Clinical Lab Group Sues HHS Over Proposed PAMA 2018 Medicare Rates

December 14, 2017
Clinical Lab Group Sues HHS Over Proposed PAMA 2018 Medicare Rates
The American Clinical Laboratory Association has sued to block proposed 2018 Medicare payment rates for clinical tests calculated under the Protecting Access to Medicare Act (PAMA). [Source: Clinical Center, National Institutes of Health]

Alex Philippidis

The American Clinical Laboratory Association (ACLA) has sued the U.S. Department of Health and Human Services (HHS), seeking to overturn the agency’s proposed 2018 Medicare payment rates for clinical diagnostic laboratory tests, calculated under the Protecting Access to Medicare Act (PAMA).

In its 33-page complaint, filed Monday in U.S. District Court for the District of Columbia, the ACLA contended that HHS instituted a “highly flawed” data reporting process that failed to comply with PAMA’s requirement that Congress implement a market-based laboratory payment system.

“Instead of reforming Medicare reimbursement rates to more closely reflect the market, the Secretary’s final rule will disrupt the market and prevent beneficiaries from having access to the essential laboratory services they need,” the ACLA stated in its lawsuit. “This unlawful failure to implement Congress’s commands may benefit the Secretary’s short-term interests in reducing Medicare costs and making the data-collection process easier for the Secretary, but the consequences are severe and disastrous for everyone else.
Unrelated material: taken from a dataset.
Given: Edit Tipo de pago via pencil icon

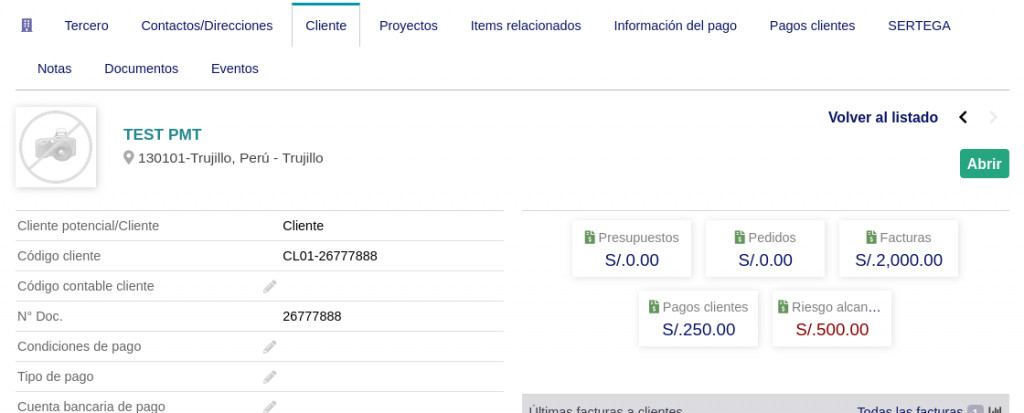Looking at the screenshot, I should 270,377.
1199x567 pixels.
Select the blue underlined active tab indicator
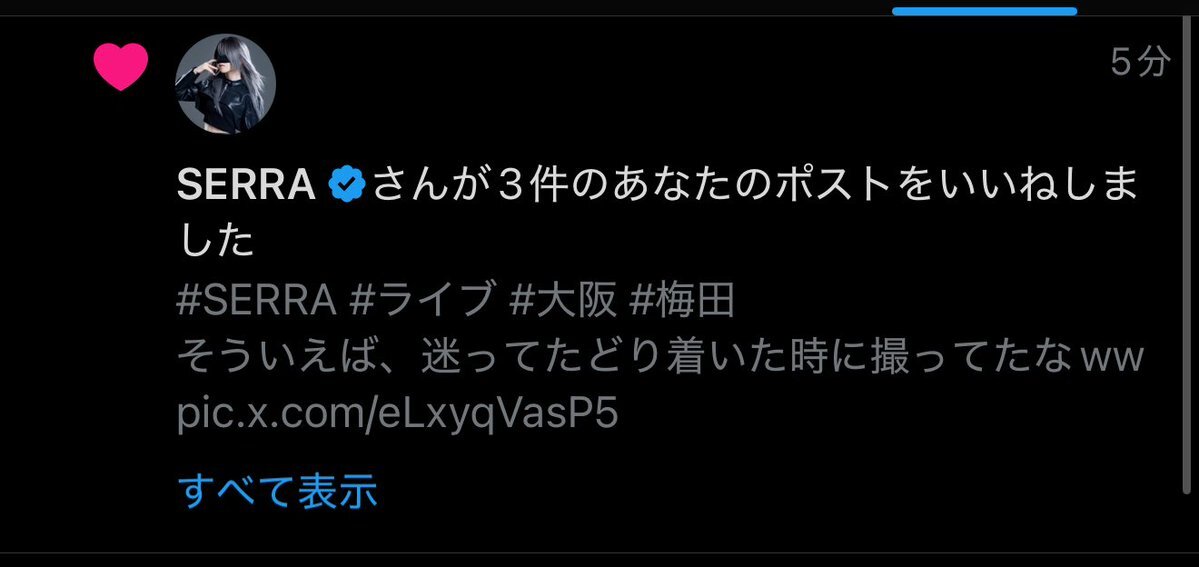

The proposed rates have angered labs that process the tests and others. ACLA previously called for a delay in implementing the 2018 rates until CMS and stakeholders can move closer to a market-based payment solution.

“We have repeatedly advised CMS that there are significant, substantive deficiencies in the final rule, which fails to follow the specific commands of the PAMA statute,” ACLA President Julie Khani said Monday in a statement.

CMS does not comment on pending or active litigation, a spokesperson for the agency told Clinical OMICs.

Earlier this year, CMS said the proposed rates would save about $670 million in Part B program payments for clinical lab fee schedule (CLFS) tests in Fiscal Year 2018, roughly a 10% reduction from the approximately $7 billion paid each year by the agency. CMS had projected a $390 million savings in FY2018, rising to $3.93 billion over 10 years.

Under CMS’ proposed rates, approximately 75% of tests, would see rate reductions from 2017—with 58% of those having the decreases phased in because the agency has set a 10% per-year cap on reductions from 2018 to 2020. The proposed rates would take effect January 1, 2018.

According to the ACLA’s complaint, there are more than 261,500 unique entities that received Medicare payment for laboratory services in 2015—yet only 1,942 laboratories reported information in 2016—approximately 0.7% of the total number of laboratories that currently serve Medicare beneficiaries.

And while approximately 7,000 hospital laboratories billed Medicare for laboratory services in 2015—24% of the Medicare payments made under the CLFS—"no more than 21 hospital laboratories (and probably even fewer) reported information to the Secretary, leaving hospital laboratories effectively unrepresented in the data collected by the Secretary,” the ACLA contended.

Some 80% of the volume of tests used to calculate the rates was collected only from the nation’s two largest, independent laboratories, Quest Diagnostics and LabCorp.

The ACLA asserted that since both are located predominantly in large, urban areas, and have much lower cost structures: “Instead of collecting data from the market as a whole, as Congress required, the Secretary has implemented the statutory reporting requirements in a way that cherry-picks data from only a small portion of the market that overall receives the lowest private payor rates.”

ACLA and other advocates for laboratories have argued that CMS’ preliminary rates would negatively impact smaller labs—especially those that serve rural communities, lower-income communities, and senior citizens, such as nursing-home labs.

The ACLS named as defendant Eric D. Hargan in his capacity as acting HHS Secretary. Last month, President Donald Trump nominated Alex M. Azar II, a former president of Eli Lilly's U.S. entity Lilly USA, to the position—which has been vacant since Tom Price, M.D., resigned September 29, following public criticism over his use of government funding for chartered private jets and military flights. Azar’s nomination requires U.S. Senate confirmation.

The court case is Civic Action No. 1:17-cv-2645.